His words came as a response to this question: “We are told that life is precious. And yet all people live by killing and eating other living beings. Which living beings may we kill and which living beings must we not kill?”

In his 1991 lecture on The Age of “Soft Power” and Inner-Motivated Philosophy, delivered at Harvard University, SGI leader Daisaku Ikeda said this about Shakyamuni’s words:

Shakyamuni’s response is neither evasion nor deception. . . . He is telling us that, in seeking the kind of harmonious relationship expressed in the idea of respect for the sanctity of life, we must not limit ourselves to the phenomenal level where conflict and hostility undeniably exist–the conflict, in this case, of which living beings it is acceptable to kill and which not. We must seek it on a deeper level–a level where it is truly possible to “kill the will to kill.” Read more here.

Ironically, it was just six months before Ikeda’s lecture that Rodney King was severely beaten by Los Angeles Police (who were later acquitted on state charges of assault with a deadly weapon and use of excessive force but two of whom were found guilty of federal civil rights violations). The acquittal of the officers of state charges led to riots in Los Angeles in which 55 people died and 2,000 were injured. During the riots, King said, “can’t we just get along.” 

Dehumanization and the Us vs. Them dichotomy inevitably leads to the arguments and counterarguments between Black Lives Matter proponents and law and order proponents who deny that there’s a problem or the scope of it. Few, if any, are in possession of 100% truth nor are few 100% wrong. They just have an understandable but often less than helpful perspective. Here’s another excerpt from Ikeda’s Harvard Lecture, the second paragraph excerpted is the lead-in to the quote above explaining Shakyamuni’s response:

One of the most important Buddhist concepts, dependent origination holds that all beings and phenomena exist or occur in relation to other beings or phenomena. Everything is linked in an intricate web of causation and connection and nothing–whether in the realm of human affairs or of natural phenomena–can exist or occur solely of its own accord.

. . . .

As I mentioned in discussing encounters between different cultures, not all relationships are amicable. The reality of opposing interests and even hostility must be acknowledged. What can be done to encourage and promote harmonious relations?

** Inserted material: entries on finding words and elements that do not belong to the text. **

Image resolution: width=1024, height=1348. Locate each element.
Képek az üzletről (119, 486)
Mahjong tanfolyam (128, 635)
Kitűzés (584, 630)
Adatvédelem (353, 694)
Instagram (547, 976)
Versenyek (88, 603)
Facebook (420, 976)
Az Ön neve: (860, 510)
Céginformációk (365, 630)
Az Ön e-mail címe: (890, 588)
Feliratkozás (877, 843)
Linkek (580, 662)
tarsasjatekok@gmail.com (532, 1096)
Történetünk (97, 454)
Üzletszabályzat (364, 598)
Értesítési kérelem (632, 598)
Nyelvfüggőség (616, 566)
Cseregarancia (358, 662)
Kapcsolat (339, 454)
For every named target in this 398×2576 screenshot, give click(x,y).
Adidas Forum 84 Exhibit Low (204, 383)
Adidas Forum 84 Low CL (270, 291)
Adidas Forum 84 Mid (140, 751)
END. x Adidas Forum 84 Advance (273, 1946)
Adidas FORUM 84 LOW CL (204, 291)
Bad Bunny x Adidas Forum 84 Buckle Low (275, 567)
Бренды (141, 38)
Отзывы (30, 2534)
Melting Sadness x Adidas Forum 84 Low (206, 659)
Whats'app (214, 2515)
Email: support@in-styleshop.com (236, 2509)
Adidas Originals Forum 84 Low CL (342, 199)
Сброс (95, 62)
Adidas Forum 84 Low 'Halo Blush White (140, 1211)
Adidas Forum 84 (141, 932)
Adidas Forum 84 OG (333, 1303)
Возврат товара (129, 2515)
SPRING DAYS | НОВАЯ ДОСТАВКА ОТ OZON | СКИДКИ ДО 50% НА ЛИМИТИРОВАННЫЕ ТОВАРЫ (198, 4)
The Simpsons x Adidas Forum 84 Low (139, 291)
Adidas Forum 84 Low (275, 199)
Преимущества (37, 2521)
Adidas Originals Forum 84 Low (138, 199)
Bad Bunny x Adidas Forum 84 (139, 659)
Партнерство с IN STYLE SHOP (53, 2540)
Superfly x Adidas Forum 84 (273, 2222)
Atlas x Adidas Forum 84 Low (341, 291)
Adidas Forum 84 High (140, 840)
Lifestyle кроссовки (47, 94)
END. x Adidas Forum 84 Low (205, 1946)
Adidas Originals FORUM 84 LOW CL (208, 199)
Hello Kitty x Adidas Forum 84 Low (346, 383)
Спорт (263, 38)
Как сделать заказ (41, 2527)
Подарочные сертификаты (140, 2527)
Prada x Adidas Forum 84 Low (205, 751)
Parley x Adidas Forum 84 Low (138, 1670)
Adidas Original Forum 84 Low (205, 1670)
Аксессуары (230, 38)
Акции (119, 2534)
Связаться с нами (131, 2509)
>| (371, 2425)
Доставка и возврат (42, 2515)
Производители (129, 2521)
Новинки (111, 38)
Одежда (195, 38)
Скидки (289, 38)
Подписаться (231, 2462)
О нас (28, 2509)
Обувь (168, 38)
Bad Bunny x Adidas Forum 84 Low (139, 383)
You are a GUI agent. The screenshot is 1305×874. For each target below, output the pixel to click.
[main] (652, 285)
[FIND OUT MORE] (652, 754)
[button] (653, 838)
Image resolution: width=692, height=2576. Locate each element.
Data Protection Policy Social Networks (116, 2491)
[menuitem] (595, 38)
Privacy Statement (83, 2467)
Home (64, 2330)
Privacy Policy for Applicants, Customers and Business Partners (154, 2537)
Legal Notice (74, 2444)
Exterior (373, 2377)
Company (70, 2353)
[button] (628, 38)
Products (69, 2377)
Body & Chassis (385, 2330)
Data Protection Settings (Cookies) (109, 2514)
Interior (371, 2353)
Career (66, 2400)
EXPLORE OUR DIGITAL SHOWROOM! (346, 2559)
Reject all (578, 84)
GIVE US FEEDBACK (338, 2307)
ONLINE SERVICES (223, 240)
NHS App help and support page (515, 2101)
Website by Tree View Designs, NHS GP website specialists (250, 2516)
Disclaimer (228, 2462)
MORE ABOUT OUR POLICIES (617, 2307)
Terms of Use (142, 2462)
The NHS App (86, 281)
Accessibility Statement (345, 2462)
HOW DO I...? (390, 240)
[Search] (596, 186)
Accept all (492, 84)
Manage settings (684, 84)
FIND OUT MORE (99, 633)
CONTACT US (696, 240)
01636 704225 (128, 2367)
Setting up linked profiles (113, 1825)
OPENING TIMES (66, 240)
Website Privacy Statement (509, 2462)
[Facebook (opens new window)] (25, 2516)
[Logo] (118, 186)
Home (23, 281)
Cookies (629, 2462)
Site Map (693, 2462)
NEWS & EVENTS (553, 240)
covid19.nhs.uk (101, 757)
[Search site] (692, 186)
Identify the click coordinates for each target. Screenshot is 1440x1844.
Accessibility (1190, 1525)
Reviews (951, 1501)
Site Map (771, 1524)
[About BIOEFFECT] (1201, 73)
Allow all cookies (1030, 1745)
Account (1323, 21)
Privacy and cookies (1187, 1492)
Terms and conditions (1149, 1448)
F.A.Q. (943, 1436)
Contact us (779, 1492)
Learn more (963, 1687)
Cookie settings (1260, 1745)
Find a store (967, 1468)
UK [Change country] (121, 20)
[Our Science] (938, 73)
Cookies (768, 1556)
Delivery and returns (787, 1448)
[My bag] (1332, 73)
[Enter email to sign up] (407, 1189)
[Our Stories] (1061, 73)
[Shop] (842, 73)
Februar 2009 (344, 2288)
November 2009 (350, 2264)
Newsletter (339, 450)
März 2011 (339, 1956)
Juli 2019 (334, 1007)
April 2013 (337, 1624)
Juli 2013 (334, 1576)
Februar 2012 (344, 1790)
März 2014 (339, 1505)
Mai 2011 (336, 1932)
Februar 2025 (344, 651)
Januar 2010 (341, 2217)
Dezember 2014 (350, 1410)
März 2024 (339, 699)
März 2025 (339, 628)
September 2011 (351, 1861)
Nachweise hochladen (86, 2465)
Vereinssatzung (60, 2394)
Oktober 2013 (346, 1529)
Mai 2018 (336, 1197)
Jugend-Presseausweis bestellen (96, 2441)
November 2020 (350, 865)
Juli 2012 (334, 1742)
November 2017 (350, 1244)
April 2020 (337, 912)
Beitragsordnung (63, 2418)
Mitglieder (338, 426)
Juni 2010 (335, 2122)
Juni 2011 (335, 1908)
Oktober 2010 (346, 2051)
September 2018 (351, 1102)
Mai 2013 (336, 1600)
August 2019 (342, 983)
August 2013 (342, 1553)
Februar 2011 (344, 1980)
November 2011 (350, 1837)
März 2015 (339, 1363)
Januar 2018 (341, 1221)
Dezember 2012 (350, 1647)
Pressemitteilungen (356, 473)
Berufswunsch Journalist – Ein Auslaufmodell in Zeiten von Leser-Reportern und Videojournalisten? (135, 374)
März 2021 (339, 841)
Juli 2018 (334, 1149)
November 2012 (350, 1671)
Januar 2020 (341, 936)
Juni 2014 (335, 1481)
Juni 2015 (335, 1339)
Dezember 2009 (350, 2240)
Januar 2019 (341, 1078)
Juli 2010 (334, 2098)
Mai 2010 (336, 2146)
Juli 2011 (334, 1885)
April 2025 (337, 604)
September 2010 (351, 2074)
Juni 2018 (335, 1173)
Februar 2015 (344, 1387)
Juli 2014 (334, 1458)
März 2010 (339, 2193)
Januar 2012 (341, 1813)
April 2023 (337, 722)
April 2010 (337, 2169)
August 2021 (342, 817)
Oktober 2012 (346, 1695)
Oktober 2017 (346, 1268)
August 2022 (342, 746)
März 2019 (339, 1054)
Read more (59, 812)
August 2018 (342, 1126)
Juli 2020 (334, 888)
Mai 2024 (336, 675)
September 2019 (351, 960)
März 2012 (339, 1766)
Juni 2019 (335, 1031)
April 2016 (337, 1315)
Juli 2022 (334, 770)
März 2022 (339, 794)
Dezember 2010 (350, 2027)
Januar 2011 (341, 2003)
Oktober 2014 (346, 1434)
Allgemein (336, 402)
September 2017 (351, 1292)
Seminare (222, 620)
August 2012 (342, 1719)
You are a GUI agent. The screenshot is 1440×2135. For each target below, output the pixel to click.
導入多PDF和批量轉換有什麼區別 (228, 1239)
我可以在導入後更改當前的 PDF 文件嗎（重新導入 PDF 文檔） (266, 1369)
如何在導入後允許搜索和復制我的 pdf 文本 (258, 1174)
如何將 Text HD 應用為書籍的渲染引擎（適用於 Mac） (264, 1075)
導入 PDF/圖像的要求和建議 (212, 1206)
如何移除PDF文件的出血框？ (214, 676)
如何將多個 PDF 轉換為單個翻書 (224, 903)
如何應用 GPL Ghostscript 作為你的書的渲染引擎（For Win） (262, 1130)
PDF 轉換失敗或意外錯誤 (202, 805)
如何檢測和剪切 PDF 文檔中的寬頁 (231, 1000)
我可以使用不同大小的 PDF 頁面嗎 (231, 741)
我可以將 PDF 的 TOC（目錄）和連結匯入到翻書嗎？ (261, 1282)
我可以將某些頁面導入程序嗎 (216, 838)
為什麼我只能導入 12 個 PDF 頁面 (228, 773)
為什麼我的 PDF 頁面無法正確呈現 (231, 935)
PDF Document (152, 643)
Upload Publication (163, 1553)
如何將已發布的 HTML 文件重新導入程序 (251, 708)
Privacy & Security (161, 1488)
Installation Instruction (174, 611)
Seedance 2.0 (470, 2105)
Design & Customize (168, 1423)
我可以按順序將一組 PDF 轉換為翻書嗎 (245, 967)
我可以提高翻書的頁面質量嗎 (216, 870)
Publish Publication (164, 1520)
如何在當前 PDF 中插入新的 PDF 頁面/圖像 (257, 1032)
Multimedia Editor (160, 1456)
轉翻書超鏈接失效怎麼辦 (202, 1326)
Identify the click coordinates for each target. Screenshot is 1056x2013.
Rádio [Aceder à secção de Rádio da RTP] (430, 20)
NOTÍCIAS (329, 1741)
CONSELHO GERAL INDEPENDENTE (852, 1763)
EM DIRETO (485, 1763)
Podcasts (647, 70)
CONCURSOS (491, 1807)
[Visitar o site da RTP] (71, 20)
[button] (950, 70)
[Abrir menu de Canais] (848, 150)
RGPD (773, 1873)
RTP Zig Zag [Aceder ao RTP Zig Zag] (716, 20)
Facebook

In Ikeda’s first quote above, I intentionally left out his second sentence, in which he observes that Shakyamuni’s response is based on the concept of dependent origination. We are all, like it or not, interconnected. We are all human, living on this earth at the same time. When we interact we can choose to find hate in others or blame them for our misfortune. Or we can choose a different view. In over 35 years of marriage between myself, a white male, and a black female, we have traveled through most of the 50 states in America, to Canada and to Japan. We can count on the fingers of one hand the times that we have perceived any overt or perceptible discrimination against us by people of any other race. Why? Because we don’t regard others that way AND because we overcame opposition to our marriage from her father.

So, it is enough to kill the will to kill. But it is even better not to hate at all.